Identity and access management often comes with complexity that slows down employees and frustrates IT teams. ConductorOne’s virtual entitlements provide a way to streamline how users request and understand access while giving administrators powerful tools for organizing and bundling permissions.
In this post, we’ll break down what virtual entitlements are, why they matter, and how they can be applied in real-world use cases.
What are virtual entitlements?
ConductorOne is app based. You can create an application in ConductorOne outside of our connectors, and that application will have resources and entitlements. A virtual entitlement is an entitlement created without being tied directly to a connector. Think of it as a placeholder or abstraction layer that sits on top of existing groups, roles, or permissions.
Virtual entitlements can be created for:
- Standalone virtual apps that aren’t tied directly to a connector.
- Existing applications where entitlements need clearer naming or organization.
This flexibility means organizations can extend ConductorOne’s catalog to reflect how employees actually think about and use access without being limited to technical naming conventions or connector-based integrations.
Use case: translating technical elements
Many IT-managed groups or permissions don’t mean much to the average employee. For example, an Active Directory group might be labeled something cryptic like DWSW-3821. IT may know this refers to a VPN group, but to an end user, it’s incomprehensible.
Virtual entitlements allow teams to translate technical identifiers into plain-language labels. Instead of seeing “DWSW-3821,” employees requesting access would see “VPN Access.”
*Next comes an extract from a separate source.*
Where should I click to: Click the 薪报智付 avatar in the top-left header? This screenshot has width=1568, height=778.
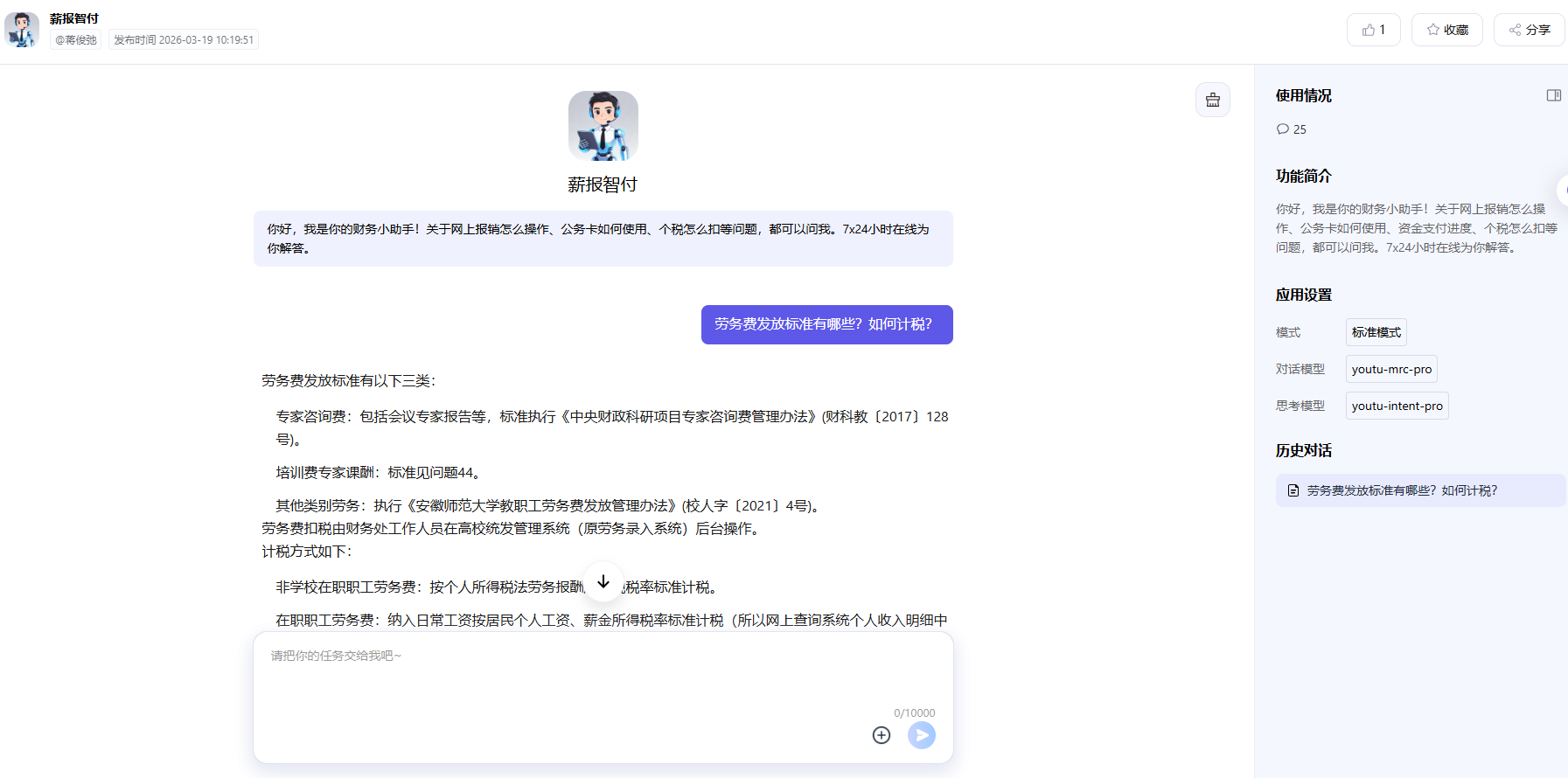point(22,30)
This abstraction eliminates confusion and reduces the need for help desk tickets. Employees immediately understand what they’re requesting, and IT can be confident the entitlement still maps back to the correct technical group behind the scenes.
Use case: bundling access into a single app
ConductorOne also supports access profiles, which allow admins to group multiple entitlements into one package. Virtual entitlements take this idea a step further.
With virtual entitlements, you can create what looks like an application in the app catalog, but under the hood it bundles multiple entitlements. For example, you could create a “DevOps Privilege” virtual app that includes:
- An Active Directory group entitlement
- A SQL database permission
- A GitHub role
To the end user, this looks like a single app request. Behind the scenes, it grants all the necessary access for a DevOps engineer to be productive.
This approach gives organizations more flexibility in how they present and package access—moving beyond just profiles and role-based access to delivering intuitive, purpose-driven “apps” that represent bundles of entitlements.
Why it matters
Virtual entitlements bridge the gap between technical systems and the user experience. The benefits include:
- Clarity for employees: No more guessing what a group name means.
- Reduced IT overhead: Fewer help desk tickets and questions about access.
- Flexible bundling: Package entitlements into logical apps that reflect how employees work.
- Better adoption: By making access requests intuitive, employees are more likely to use the self-service platform rather than reverting to ticketing systems.
Virtual entitlements represent a powerful way to simplify identity governance. By abstracting away technical jargon and bundling permissions into intuitive packages, ConductorOne helps organizations strike the balance between security and usability.
When employees know exactly what they’re requesting and IT has full control behind the curtain, everyone wins.